## Short problem
Quote the records verbatim, from the line containing "Screen dimensions: 1600x858" through the line containing "pos(688,73)", both included, and nothing else.

## Data listing

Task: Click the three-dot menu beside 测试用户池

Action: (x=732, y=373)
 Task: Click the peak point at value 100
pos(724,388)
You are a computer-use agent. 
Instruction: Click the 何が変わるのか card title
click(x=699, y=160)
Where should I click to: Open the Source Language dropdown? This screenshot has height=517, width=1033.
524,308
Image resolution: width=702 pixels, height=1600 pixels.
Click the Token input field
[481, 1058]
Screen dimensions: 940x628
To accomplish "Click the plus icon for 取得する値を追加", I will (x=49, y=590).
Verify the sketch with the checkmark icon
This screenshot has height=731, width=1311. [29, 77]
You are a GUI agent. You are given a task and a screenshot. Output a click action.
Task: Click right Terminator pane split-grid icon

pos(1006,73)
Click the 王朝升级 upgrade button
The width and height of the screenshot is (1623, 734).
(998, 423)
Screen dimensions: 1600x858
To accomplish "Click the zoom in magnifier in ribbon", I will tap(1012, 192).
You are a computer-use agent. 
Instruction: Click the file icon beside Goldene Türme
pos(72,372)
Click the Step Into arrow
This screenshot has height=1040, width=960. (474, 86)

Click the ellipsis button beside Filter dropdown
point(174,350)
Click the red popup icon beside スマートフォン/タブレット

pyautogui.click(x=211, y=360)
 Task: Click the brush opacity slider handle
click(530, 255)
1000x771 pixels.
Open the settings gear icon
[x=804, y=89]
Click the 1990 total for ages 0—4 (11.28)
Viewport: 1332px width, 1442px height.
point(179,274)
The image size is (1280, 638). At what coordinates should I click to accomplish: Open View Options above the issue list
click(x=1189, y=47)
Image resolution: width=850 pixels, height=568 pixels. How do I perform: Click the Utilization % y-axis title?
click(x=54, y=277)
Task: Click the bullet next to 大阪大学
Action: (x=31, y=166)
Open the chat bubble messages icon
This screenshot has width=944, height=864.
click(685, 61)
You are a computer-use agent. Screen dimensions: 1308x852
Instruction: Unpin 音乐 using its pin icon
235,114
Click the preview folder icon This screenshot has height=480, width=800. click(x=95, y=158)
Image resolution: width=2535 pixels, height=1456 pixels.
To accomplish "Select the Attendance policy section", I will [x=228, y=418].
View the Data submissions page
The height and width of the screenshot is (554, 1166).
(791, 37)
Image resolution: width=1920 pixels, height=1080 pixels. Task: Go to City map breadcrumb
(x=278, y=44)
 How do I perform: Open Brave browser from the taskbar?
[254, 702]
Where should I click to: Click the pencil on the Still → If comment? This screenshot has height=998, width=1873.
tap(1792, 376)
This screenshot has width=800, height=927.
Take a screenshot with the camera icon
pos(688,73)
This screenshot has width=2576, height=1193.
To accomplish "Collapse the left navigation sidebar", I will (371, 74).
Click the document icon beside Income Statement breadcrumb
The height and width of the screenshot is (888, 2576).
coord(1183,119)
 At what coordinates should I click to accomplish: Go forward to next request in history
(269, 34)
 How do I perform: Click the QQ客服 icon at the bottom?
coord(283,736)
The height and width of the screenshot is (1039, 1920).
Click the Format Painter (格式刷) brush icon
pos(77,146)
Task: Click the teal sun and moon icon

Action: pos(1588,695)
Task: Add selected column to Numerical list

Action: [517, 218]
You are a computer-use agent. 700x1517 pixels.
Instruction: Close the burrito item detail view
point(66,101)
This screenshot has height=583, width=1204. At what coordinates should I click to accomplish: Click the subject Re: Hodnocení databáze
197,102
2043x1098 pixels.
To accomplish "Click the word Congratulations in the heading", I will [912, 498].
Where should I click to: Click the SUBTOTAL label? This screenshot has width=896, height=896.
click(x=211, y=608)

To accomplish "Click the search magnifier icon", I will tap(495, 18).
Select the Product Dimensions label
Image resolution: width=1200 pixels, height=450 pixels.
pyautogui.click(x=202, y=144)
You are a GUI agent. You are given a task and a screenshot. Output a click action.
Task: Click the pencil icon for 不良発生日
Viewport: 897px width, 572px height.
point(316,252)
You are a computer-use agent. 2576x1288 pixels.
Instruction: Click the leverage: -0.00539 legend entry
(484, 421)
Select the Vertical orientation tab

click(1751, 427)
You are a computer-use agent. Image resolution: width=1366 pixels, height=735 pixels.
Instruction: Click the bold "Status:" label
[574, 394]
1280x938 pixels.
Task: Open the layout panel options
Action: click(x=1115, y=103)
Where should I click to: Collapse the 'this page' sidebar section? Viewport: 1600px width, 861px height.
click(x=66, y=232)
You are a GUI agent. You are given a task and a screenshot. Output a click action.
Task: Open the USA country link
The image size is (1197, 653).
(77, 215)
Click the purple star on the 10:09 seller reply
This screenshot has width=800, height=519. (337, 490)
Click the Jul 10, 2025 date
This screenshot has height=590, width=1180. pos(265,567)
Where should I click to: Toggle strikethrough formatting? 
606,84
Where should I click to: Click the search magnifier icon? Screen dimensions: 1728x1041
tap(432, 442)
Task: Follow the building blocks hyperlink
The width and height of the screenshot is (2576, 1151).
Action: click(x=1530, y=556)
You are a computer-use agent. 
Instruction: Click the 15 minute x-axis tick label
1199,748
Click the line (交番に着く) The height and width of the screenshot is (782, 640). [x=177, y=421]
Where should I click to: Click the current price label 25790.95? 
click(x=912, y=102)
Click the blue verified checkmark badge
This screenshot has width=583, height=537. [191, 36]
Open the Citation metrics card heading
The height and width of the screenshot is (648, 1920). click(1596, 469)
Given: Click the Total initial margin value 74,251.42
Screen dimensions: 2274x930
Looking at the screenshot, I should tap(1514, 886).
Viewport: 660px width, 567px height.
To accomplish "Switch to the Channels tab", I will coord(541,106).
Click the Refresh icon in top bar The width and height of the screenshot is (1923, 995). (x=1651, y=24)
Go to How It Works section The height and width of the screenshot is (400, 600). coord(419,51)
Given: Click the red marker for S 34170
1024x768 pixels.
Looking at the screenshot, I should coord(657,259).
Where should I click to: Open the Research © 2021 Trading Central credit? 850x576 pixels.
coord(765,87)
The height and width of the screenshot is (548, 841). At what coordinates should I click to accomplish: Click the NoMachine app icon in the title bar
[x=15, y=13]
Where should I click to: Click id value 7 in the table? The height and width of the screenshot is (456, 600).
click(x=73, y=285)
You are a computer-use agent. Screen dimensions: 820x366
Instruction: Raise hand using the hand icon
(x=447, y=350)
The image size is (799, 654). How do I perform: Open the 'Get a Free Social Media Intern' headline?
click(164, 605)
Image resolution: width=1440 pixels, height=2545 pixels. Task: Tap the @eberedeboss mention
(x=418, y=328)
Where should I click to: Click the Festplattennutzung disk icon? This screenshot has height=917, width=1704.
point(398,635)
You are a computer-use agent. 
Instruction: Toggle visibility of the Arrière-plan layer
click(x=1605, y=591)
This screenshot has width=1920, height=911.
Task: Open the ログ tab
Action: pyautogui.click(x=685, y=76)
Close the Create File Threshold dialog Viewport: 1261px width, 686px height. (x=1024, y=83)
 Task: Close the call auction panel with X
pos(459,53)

## Final result
Screen dimensions: 1600x858
To accomplish "Click the zoom in magnifier in ribbon", I will tap(1012, 192).
You are a computer-use agent. 
Instruction: Click the file icon beside Goldene Türme
pos(72,372)
Click the Step Into arrow
This screenshot has height=1040, width=960. (474, 86)

Click the ellipsis button beside Filter dropdown
point(174,350)
Click the red popup icon beside スマートフォン/タブレット

pyautogui.click(x=211, y=360)
 Task: Click the brush opacity slider handle
click(530, 255)
1000x771 pixels.
Open the settings gear icon
[x=804, y=89]
Click the 1990 total for ages 0—4 (11.28)
Viewport: 1332px width, 1442px height.
point(179,274)
The image size is (1280, 638). At what coordinates should I click to accomplish: Open View Options above the issue list
click(x=1189, y=47)
Image resolution: width=850 pixels, height=568 pixels. How do I perform: Click the Utilization % y-axis title?
click(x=54, y=277)
Task: Click the bullet next to 大阪大学
Action: (x=31, y=166)
Open the chat bubble messages icon
This screenshot has width=944, height=864.
click(685, 61)
You are a computer-use agent. Screen dimensions: 1308x852
Instruction: Unpin 音乐 using its pin icon
235,114
Click the preview folder icon This screenshot has height=480, width=800. click(x=95, y=158)
Image resolution: width=2535 pixels, height=1456 pixels.
To accomplish "Select the Attendance policy section", I will [x=228, y=418].
View the Data submissions page
The height and width of the screenshot is (554, 1166).
(791, 37)
Image resolution: width=1920 pixels, height=1080 pixels. Task: Go to City map breadcrumb
(x=278, y=44)
 How do I perform: Open Brave browser from the taskbar?
[254, 702]
Where should I click to: Click the pencil on the Still → If comment? This screenshot has height=998, width=1873.
tap(1792, 376)
This screenshot has width=800, height=927.
Take a screenshot with the camera icon
pos(688,73)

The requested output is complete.